* [Selected excerpt]
▼

Malware-related attacks have evolved into so-called blended threats. They are no longer restricted to file and local network transfer. Blended threats exploit a combination of application vulnerabilities and send out spammed messages containing links to malicious URLs or malicious file attachments just to spread their malicious code.

In line with changes in the current threat landscape, the new Threat Encyclopedia has also evolved to present the complete story behind blended threats. Its contents not only present information about the various Web technologies cybercriminals are exploiting. The articles are linked with one another to illustrate the relationships and interconnections among exploited technologies. It highlights high-profile Web attacks and summarizes all related information to present a complete picture.

Malware articles: These describe malware detections in detail and provide Trend Micro’s solutions and recommendations.

Spam articles: These provide information on individual spammed messages Trend Micro security experts protect product users from.

▲

* [Exercises to complete]
1. In the blended-threats passage, what do the malware articles provide besides detailed descriptions of malware detections?
2. Reproduce the stretch of the blended-threats passage from "Malware articles: These" through "product users from.", copying it word for word.
3. Go on with the blended-threats passage, picking up right after its final sentence.

Saved entries:
▼

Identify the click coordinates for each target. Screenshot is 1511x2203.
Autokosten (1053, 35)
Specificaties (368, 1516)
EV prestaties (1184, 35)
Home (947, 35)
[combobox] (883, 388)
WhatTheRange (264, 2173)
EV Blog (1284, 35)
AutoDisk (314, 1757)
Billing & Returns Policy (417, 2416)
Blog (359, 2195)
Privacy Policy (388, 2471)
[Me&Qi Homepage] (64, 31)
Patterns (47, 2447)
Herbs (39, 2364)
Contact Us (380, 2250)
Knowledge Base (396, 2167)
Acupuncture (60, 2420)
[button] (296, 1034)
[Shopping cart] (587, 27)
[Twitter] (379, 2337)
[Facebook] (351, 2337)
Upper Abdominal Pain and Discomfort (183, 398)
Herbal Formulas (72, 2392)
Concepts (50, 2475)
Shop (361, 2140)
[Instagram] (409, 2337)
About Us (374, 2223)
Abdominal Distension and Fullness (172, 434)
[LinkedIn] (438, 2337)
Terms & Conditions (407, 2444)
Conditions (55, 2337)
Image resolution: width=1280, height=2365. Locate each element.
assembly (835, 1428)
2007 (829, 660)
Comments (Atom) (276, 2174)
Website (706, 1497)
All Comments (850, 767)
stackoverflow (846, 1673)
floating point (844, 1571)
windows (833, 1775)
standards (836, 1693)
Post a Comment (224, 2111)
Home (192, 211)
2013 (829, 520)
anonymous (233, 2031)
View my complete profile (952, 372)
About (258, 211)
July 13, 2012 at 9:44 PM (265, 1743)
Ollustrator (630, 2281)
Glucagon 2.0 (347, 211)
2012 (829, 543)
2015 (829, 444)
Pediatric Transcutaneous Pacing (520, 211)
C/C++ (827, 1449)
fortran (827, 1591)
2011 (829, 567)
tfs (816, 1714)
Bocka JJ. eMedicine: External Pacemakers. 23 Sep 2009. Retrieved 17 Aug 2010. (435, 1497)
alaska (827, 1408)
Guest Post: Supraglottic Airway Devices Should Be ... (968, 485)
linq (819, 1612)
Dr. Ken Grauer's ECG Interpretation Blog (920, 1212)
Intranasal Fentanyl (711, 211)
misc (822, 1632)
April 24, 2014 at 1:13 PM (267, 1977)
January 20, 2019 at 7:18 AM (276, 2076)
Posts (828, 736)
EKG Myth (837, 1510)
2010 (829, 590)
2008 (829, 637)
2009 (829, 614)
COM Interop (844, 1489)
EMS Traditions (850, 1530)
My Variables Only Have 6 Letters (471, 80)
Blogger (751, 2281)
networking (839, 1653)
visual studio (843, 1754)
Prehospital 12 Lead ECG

▲

* [Per-task answers]
1. Trend Micro's solutions and recommendations.

2.
Malware articles: These describe malware detections in detail and provide Trend Micro’s solutions and recommendations.

Spam articles: These provide information on individual spammed messages Trend Micro security experts protect product users from.

3.
Malicious URLs articles: These contain information on all the malicious URLs Trend Micro security experts have identified and consequently blocked.

Vulnerabilities articles: These provide details on specific software vulnerabilities.

Web attacks articles: These present the relationships among the various threat vectors and types used in Web attacks to create the big picture.

Note how the image in Figure 1 also serves as a landing page Global Navigator. This reflects the site’s content structure, which features four article types representing the individual technologies (i.e., the four low-level articles) and highlights the Web attacks article.